NOTE B -- UNUSUAL ITEMS
 
     During 1998, the Company incurred unusual items resulting in income of $5
million. Unusual items included charges of $8 million primarily related to
exiting the plastic extrusions appliance gasket and residential wallcovering
businesses offset by a gain of $13 million from the sale of surplus land in
Nevada by Aerojet.
 
     During 1996, the Company recognized net unusual charges of $42 million.

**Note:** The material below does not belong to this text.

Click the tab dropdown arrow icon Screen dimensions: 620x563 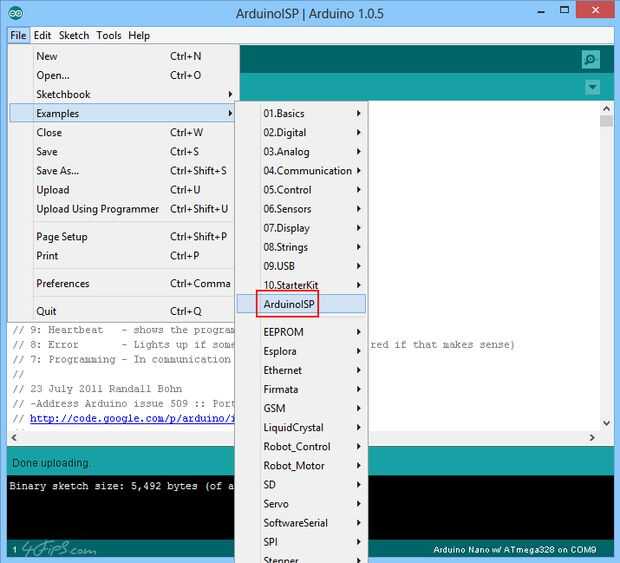pos(592,87)
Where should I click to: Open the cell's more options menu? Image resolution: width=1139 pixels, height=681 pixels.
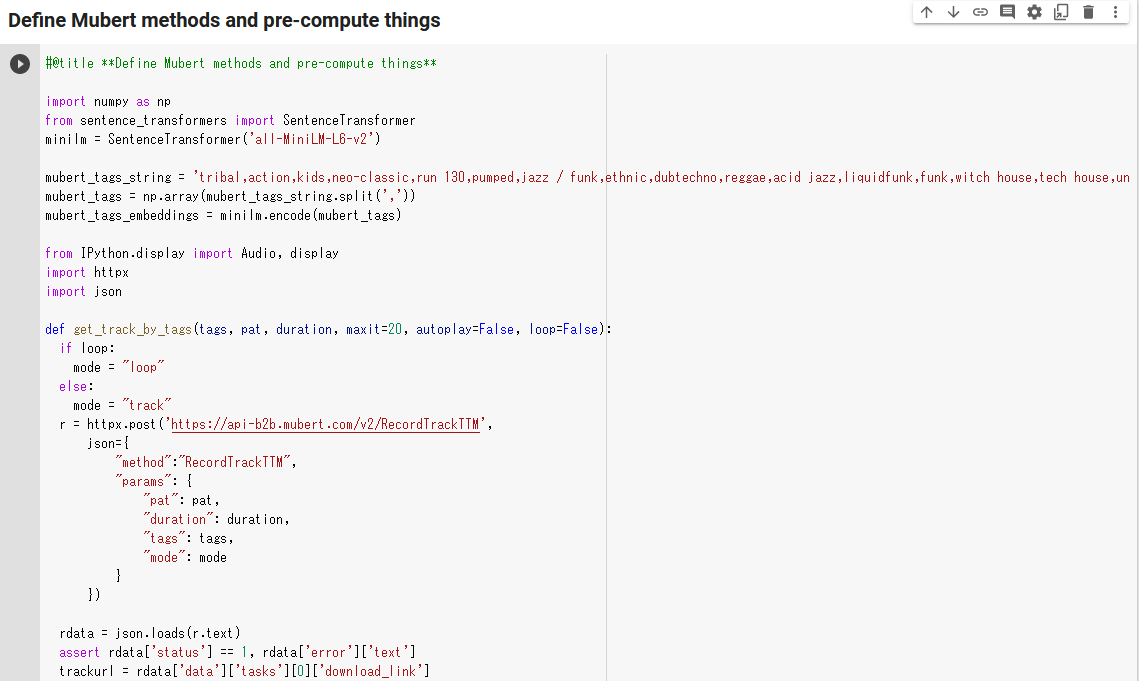pyautogui.click(x=1116, y=12)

These charges included a provision of $15 million for an early retirement
program at the Company's headquarters and technology center, a net loss on the
sale of divested businesses of $10 million (see Note D -- Acquisitions,
Divestitures and Subsequent Events), a provision for environmental remediation
costs associated with the Company's Lawrence, Massachusetts facility of $8
million (see Note R -- Contingencies), a restructuring charge of $3 million for
the Company's Vehicle Sealing business unit, a charge of $2 million to reduce
fixed assets to net realizable value and a provision of $4 million related to
pension and other related matters.
 
NOTE C -- NEW ACCOUNTING PRONOUNCEMENTS
 
     In June 1998, the Financial Accounting Standards Board (FASB) issued
Statement No. 133, "Accounting for Derivative Instruments and Hedging
Activities" (SFAS 133), which is required to be adopted in fiscal year 2000.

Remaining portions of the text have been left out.